(AUFGABE): Schreib den unten stehenden Forumsverlauf über aktuelle Quappenfänge 2005 weiter, direkt im Anschluss an seine letzte Zeile.

(VORLIEGENDER TEXT):
=-=-=-=-=
Nein , ich kann morgen leider nicht #t frag nicht warum,,,,, darum #q


----------



## Karpfenchamp (11. Februar 2005)

*AW: Aktuelle Quappenfänge 2005 !*



			
				Counter-Striker schrieb:
			
		

> Nein , ich kann morgen leider nicht #t frag nicht warum,,,,, darum #q


#

Ich denke ich werde auf jeden fall angeln gehen.:q  Veit hast du nicht nochmal Zeit? Ich würde dann mit dir dahingehen. Ich würde aber auch alleine losziehen.:q


----------



## Veit (11. Februar 2005)

*AW: Aktuelle Quappenfänge 2005 !*

Wenn der liebe angelkumpel morgen mit mir nach Magdeburg fährt, dann könnte es klappen. Drücken wir mal die Daumen!!!


----------



## Karpfenchamp (11. Februar 2005)

*AW: Aktuelle Quappenfänge 2005 !*



			
				Veit schrieb:
			
		

> Wenn der liebe angelkumpel morgen mit mir nach Magdeburg fährt, dann könnte es klappen. Drücken wir mal die Daumen!!!


 
Ich würde abfeier wenn ihr beide morgen nach mD kommt und ich mit euch angeln kann:m


----------



## Karpfenchamp (11. Februar 2005)

*AW: Aktuelle Quappenfänge 2005 !*

Und weißt du schon genaueres Veit? Hoffentlich kannst du morgen


----------



## Veit (12. Februar 2005)

*AW: Aktuelle Quappenfänge 2005 !*

Ja, aber nicht von der Brücke aus. angelkumpel nimmt nämlich seine Frau mit und die hat keinen Bock von da oben aus zu angeln wg. spaziergängern und Radfahrern. Vielleicht sieht man sich ja trotzdem.


----------



## Counter-Striker (12. Februar 2005)

*AW: Aktuelle Quappenfänge 2005 !*

Wo wollt ihr dann angeln ? Am Sand ist doch sehr schlecht , hast du ja ausgelotet !?


----------



## Veit (12. Februar 2005)

*AW: Aktuelle Quappenfänge 2005 !*

angelkumpel will selbst alles genau ausloten und die passende Stelle finden, während seine Frau und ich ein paar schöne Hechte fangen.


----------



## Counter-Striker (12. Februar 2005)

*AW: Aktuelle Quappenfänge 2005 !*

vom Hechtgraben ? Wollt ihr die dann etwa mitnehmen ?????


----------



## Veit (12. Februar 2005)
=-=-=-=-=
(BEREITGESTELLTE DATEN):
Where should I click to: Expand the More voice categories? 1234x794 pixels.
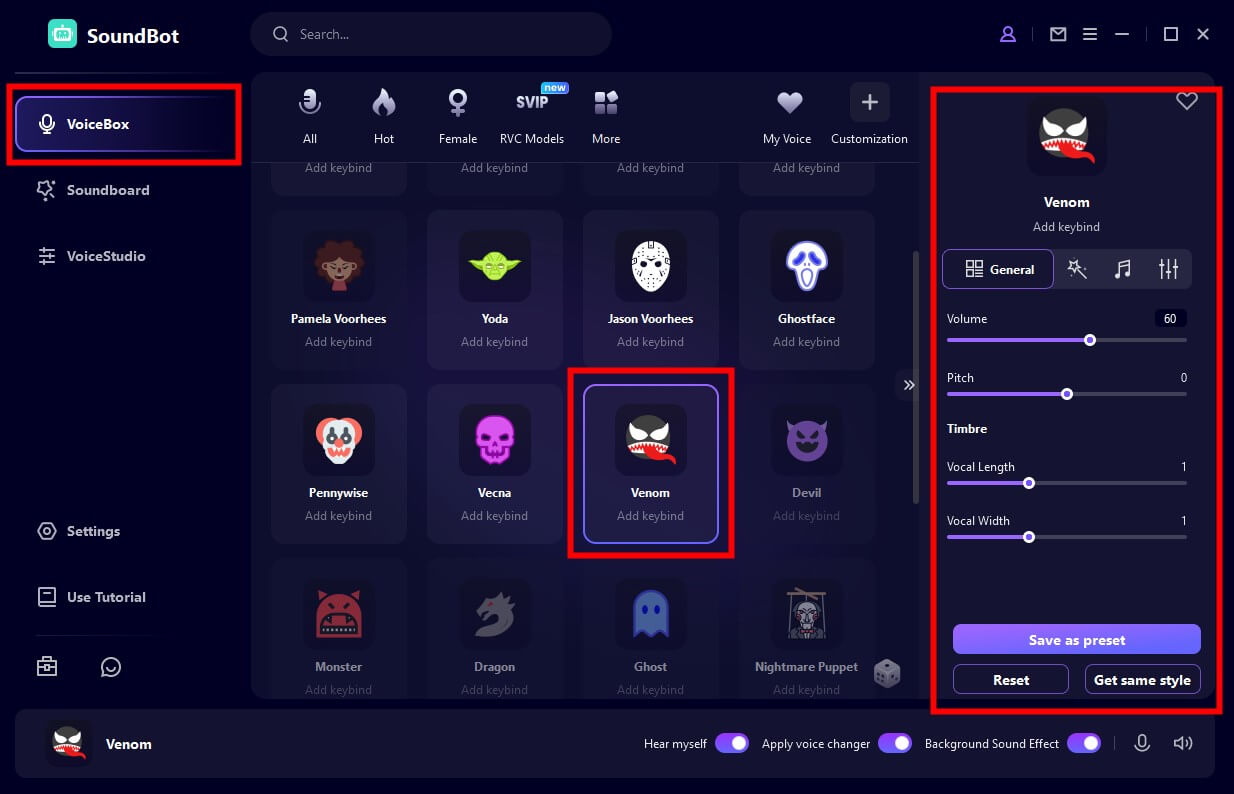(x=606, y=116)
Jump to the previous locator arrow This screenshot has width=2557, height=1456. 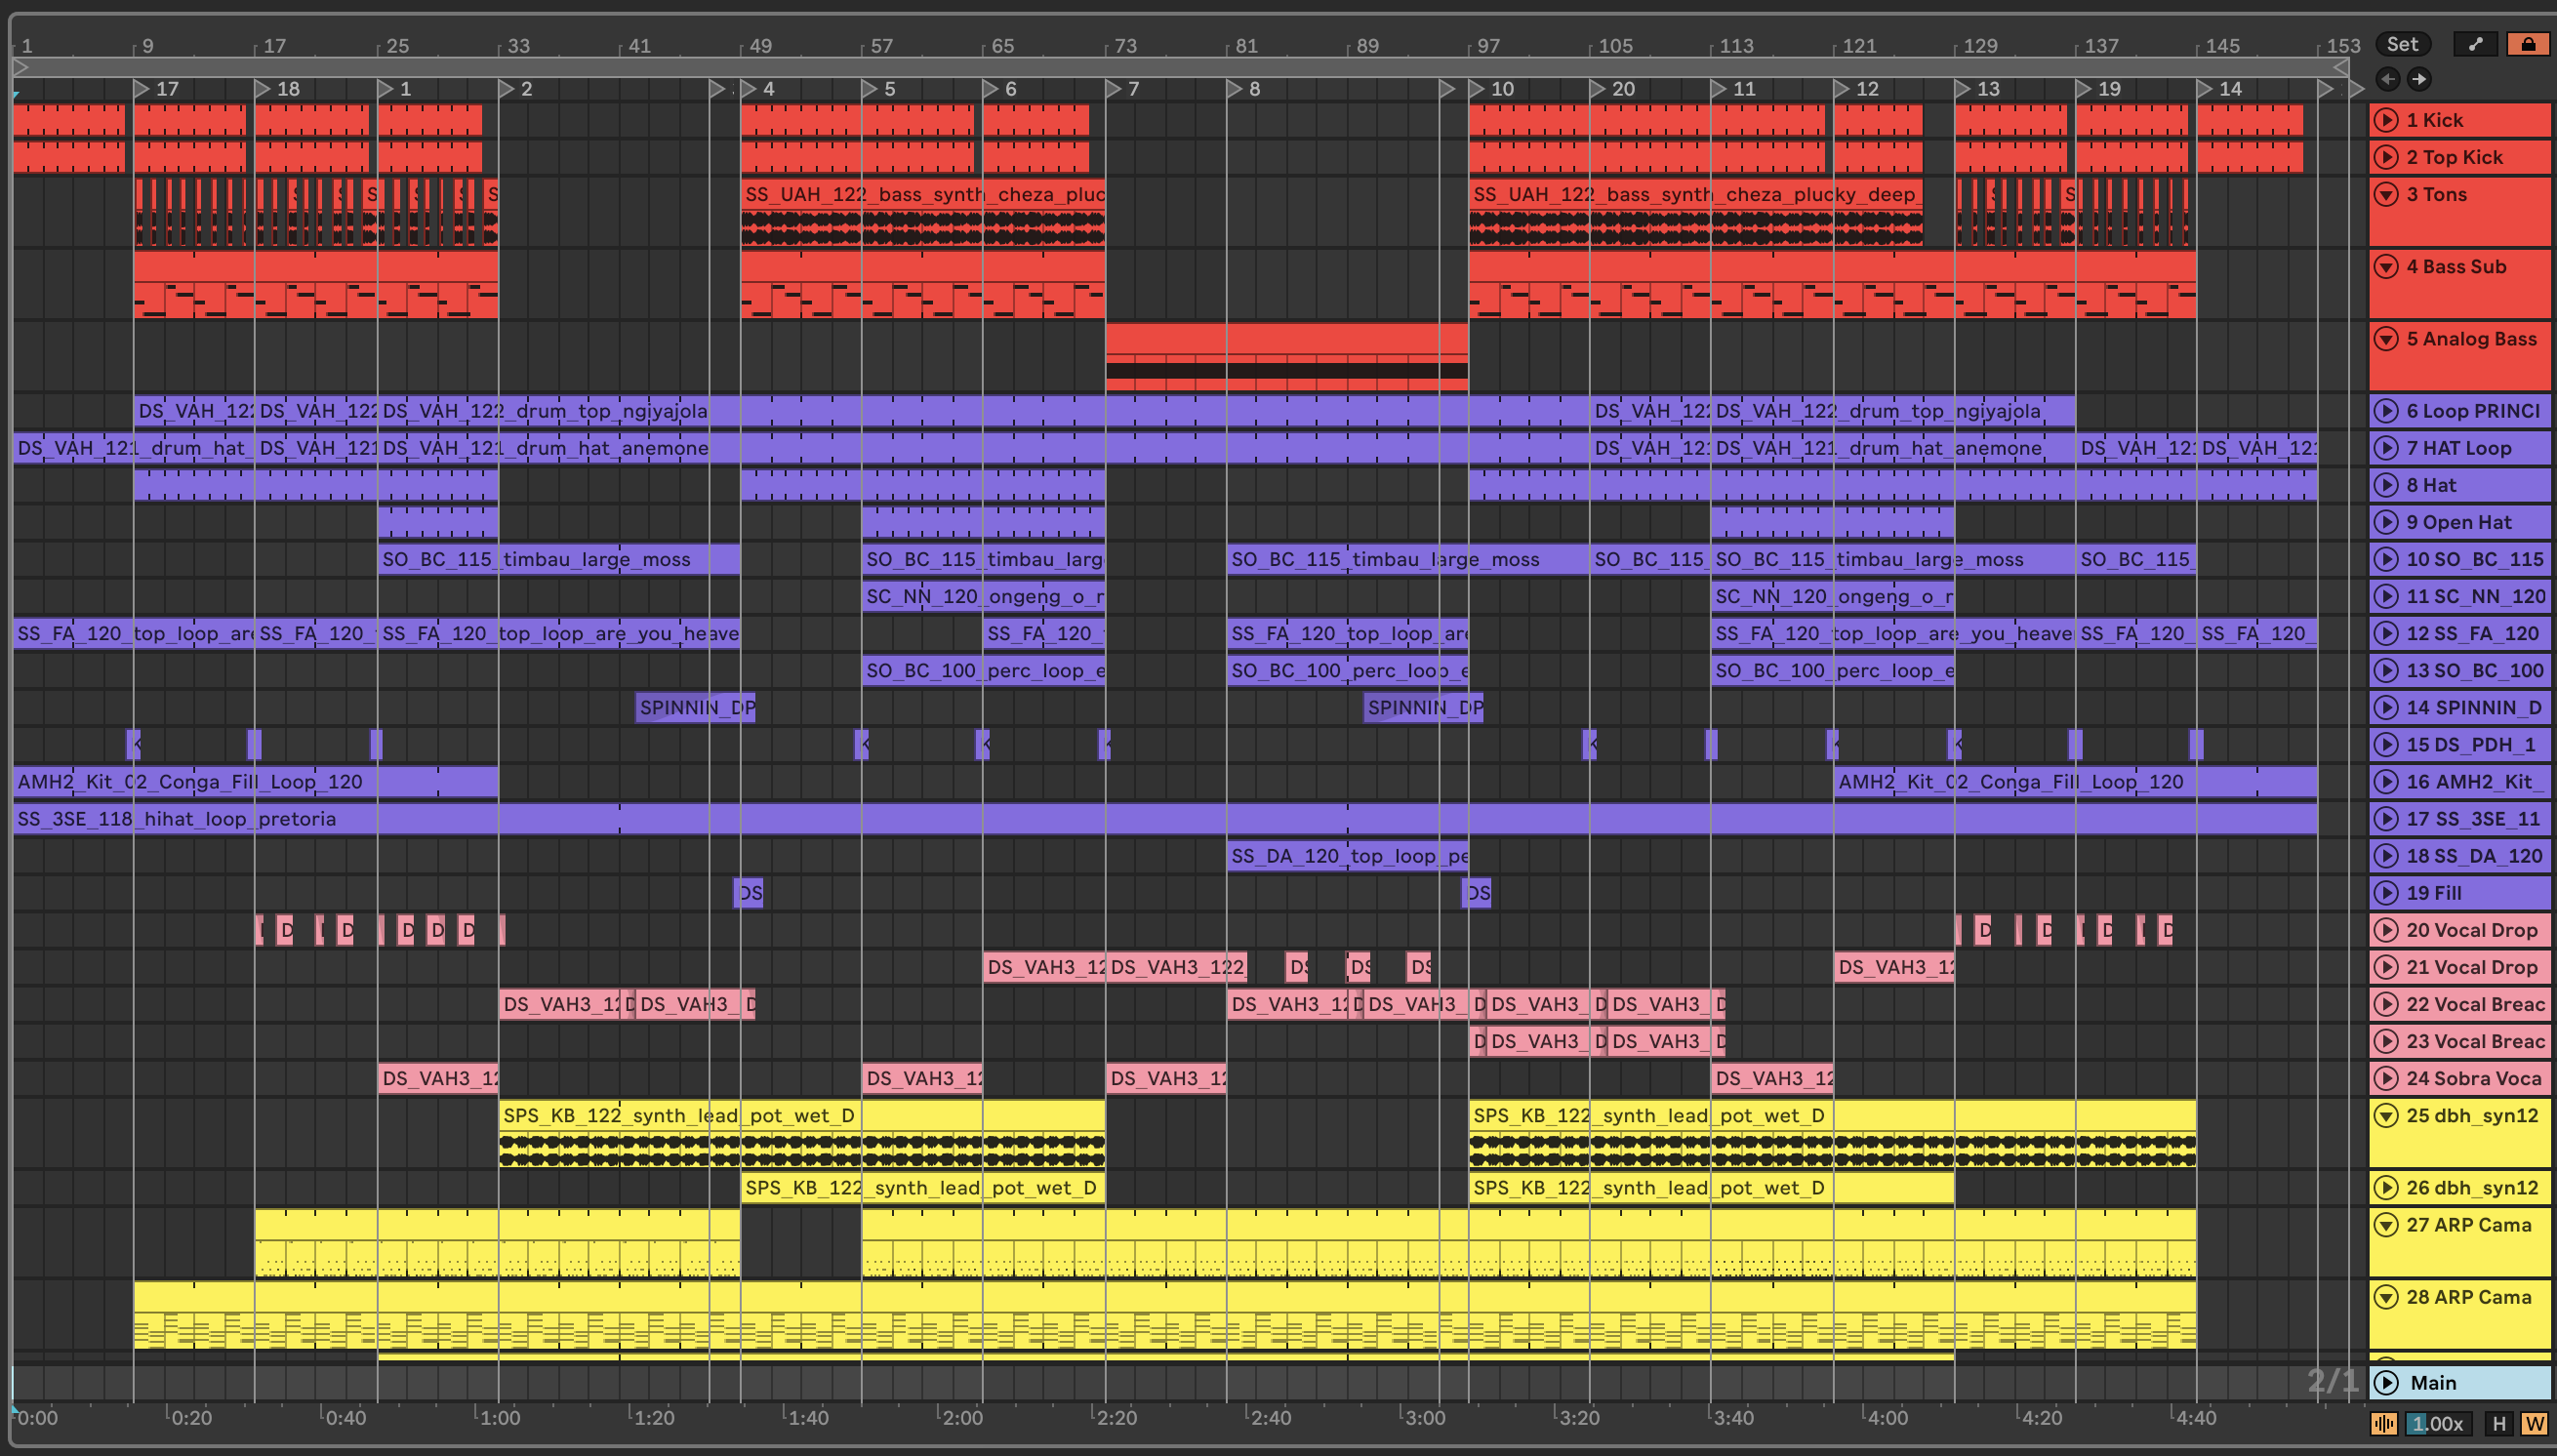tap(2387, 79)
=-=-=-=-=
(ANTWORT):
*AW: Aktuelle Quappenfänge 2005 !*

Du weißt, dass ich mich sehr ärgere, wenn da jemand Hechte mitnimmt. Wenn Hechte beißen, dann kommen sie zurück.

@ Karpfenchamp: Ich bin schwer am überlegen, dass ich mich heute abend allein auf die Brücke setze. Hab keine Lust mich unten in den nassen Sand zu setzen und außerdem will ich beweisen, dass die Brücke doch die beste Quappenstelle ist. Auch wenn angelkumpel eine Stelle finden sollte die seiner Meinung nach gut ist, dann heißt das noch nicht, dass man dort auch was fängt. Kann also sehr gut sein, dass wir uns heute abend auf der Brücke sehen, wenn du denn auch kommst. Das Wetter ist glaub ich optimal.


----------



## Counter-Striker (12. Februar 2005)

*AW: Aktuelle Quappenfänge 2005 !*

Es schüttet hier wie aus eimern ! Ich komme vieleicht auch , weiß ich noch nicht wirklich


----------



## Karpfenchamp (12. Februar 2005)

*AW: Aktuelle Quappenfänge 2005 !*

Tut mir leid Leute dass ich doch nicht konnte. Hatte ja Counter-Striker per Handy informiert dass ich nicht komme. Aber mir war das mit dem Regen zu viel. Habe mir heute dafür aber einen schönen Gaskocher gekauft und 2 Gaßkartuschen. Ich werde nächsten Freitag oder(und?) Samstag auf jeden Fall angeln gehen. Habt ihr etwas gefangen? Nächsten Samstag oder Freitag werde ich dann den Gaßkocher mitnehmen. Dann können wir uns was kochen


----------



## Veit (12. Februar 2005)

*AW: Aktuelle Quappenfänge 2005 !*

Leider ging nichts. Ich habe wieder von der Brücke am Alte Elbe-Wasserfall geangelt. angelkumpel, seine Frau und Counter-Striker haben es an der Eisenbahnbrücke probiert. Gefangen hat keiner was. Bei mir war zwar zweimal der Tauwurm angefressen, aber ich denke es waren Kaulbarsche, denn Quappen hätten den wohl geschluckt und dann auch gehangen. Bisse wären so oder so nicht zu erkennen gewesen, weil durch den extremen Sturm die Rutenspitzen hin und her wippten. Auch die anderen Angler auf der Brücke (zwei weitere) blieben erfolglos. Bei angelkumpel, seiner Frau und Counter-Striker hat wohl auch nichts gezuppt.
Übrigens habe ich Besuch bekommen - Von alexx!!! Wieder nen neuen Boardie kennengelernt, viele Grüße an dieser Stelle nochmal. Hat mich gefreut, dass er mal vorbeigekommen ist.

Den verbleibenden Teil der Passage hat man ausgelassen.